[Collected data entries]
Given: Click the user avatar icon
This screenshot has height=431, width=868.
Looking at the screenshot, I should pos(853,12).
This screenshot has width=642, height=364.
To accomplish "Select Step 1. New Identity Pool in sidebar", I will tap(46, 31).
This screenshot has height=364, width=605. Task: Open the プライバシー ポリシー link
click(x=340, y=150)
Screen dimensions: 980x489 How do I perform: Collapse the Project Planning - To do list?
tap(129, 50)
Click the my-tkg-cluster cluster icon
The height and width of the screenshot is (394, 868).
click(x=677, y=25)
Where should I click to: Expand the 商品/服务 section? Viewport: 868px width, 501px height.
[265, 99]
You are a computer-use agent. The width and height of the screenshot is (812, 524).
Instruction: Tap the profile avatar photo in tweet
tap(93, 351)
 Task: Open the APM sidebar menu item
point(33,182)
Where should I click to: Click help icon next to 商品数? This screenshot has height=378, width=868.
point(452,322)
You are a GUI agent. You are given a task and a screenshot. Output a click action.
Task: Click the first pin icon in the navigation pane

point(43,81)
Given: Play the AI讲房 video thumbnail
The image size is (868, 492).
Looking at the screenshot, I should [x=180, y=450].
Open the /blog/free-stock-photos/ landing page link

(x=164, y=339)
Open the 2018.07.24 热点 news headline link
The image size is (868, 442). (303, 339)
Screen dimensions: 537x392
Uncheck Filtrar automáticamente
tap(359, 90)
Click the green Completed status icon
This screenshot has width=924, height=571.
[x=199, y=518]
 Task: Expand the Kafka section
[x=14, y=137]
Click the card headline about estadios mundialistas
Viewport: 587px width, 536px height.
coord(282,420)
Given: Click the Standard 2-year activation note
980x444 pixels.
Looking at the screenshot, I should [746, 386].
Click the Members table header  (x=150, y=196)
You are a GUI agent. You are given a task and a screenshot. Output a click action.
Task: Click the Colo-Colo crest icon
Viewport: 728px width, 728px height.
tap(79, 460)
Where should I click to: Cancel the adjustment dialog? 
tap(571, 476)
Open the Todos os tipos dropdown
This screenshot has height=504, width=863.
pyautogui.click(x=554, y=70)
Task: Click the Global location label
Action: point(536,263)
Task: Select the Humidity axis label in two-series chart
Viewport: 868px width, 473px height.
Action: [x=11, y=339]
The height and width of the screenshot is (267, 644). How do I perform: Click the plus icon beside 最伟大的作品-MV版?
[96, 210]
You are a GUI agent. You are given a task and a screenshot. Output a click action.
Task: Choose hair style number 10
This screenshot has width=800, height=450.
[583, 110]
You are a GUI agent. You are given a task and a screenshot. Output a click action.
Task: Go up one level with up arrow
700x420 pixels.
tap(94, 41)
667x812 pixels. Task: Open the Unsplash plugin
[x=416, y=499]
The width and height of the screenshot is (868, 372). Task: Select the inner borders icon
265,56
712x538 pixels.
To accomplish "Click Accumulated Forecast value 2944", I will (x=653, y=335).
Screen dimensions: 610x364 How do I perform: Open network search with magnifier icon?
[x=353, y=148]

• _DESCRIPTION OF THE TASK_
For this exercise, output all the data exactly as shown above.

• _WRITTEN ANSWER_
Given: Click the user avatar icon
This screenshot has height=431, width=868.
Looking at the screenshot, I should pos(853,12).
This screenshot has width=642, height=364.
To accomplish "Select Step 1. New Identity Pool in sidebar", I will tap(46, 31).
This screenshot has height=364, width=605. Task: Open the プライバシー ポリシー link
click(x=340, y=150)
Screen dimensions: 980x489 How do I perform: Collapse the Project Planning - To do list?
tap(129, 50)
Click the my-tkg-cluster cluster icon
The height and width of the screenshot is (394, 868).
click(x=677, y=25)
Where should I click to: Expand the 商品/服务 section? Viewport: 868px width, 501px height.
[265, 99]
You are a computer-use agent. The width and height of the screenshot is (812, 524).
Instruction: Tap the profile avatar photo in tweet
tap(93, 351)
 Task: Open the APM sidebar menu item
point(33,182)
Where should I click to: Click help icon next to 商品数? This screenshot has height=378, width=868.
point(452,322)
You are a GUI agent. You are given a task and a screenshot. Output a click action.
Task: Click the first pin icon in the navigation pane

point(43,81)
Given: Play the AI讲房 video thumbnail
The image size is (868, 492).
Looking at the screenshot, I should [x=180, y=450].
Open the /blog/free-stock-photos/ landing page link

(x=164, y=339)
Open the 2018.07.24 热点 news headline link
The image size is (868, 442). (303, 339)
Screen dimensions: 537x392
Uncheck Filtrar automáticamente
tap(359, 90)
Click the green Completed status icon
This screenshot has width=924, height=571.
[x=199, y=518]
 Task: Expand the Kafka section
[x=14, y=137]
Click the card headline about estadios mundialistas
Viewport: 587px width, 536px height.
coord(282,420)
Given: Click the Standard 2-year activation note
980x444 pixels.
Looking at the screenshot, I should [746, 386].
Click the Members table header  (x=150, y=196)
You are a GUI agent. You are given a task and a screenshot. Output a click action.
Task: Click the Colo-Colo crest icon
Viewport: 728px width, 728px height.
tap(79, 460)
Where should I click to: Cancel the adjustment dialog? 
tap(571, 476)
Open the Todos os tipos dropdown
This screenshot has height=504, width=863.
pyautogui.click(x=554, y=70)
Task: Click the Global location label
Action: point(536,263)
Task: Select the Humidity axis label in two-series chart
Viewport: 868px width, 473px height.
Action: [x=11, y=339]
The height and width of the screenshot is (267, 644). How do I perform: Click the plus icon beside 最伟大的作品-MV版?
[96, 210]
You are a GUI agent. You are given a task and a screenshot. Output a click action.
Task: Choose hair style number 10
This screenshot has width=800, height=450.
[583, 110]
You are a GUI agent. You are given a task and a screenshot. Output a click action.
Task: Go up one level with up arrow
700x420 pixels.
tap(94, 41)
667x812 pixels. Task: Open the Unsplash plugin
[x=416, y=499]
The width and height of the screenshot is (868, 372). Task: Select the inner borders icon
265,56
712x538 pixels.
To accomplish "Click Accumulated Forecast value 2944", I will (x=653, y=335).
Screen dimensions: 610x364 How do I perform: Open network search with magnifier icon?
[x=353, y=148]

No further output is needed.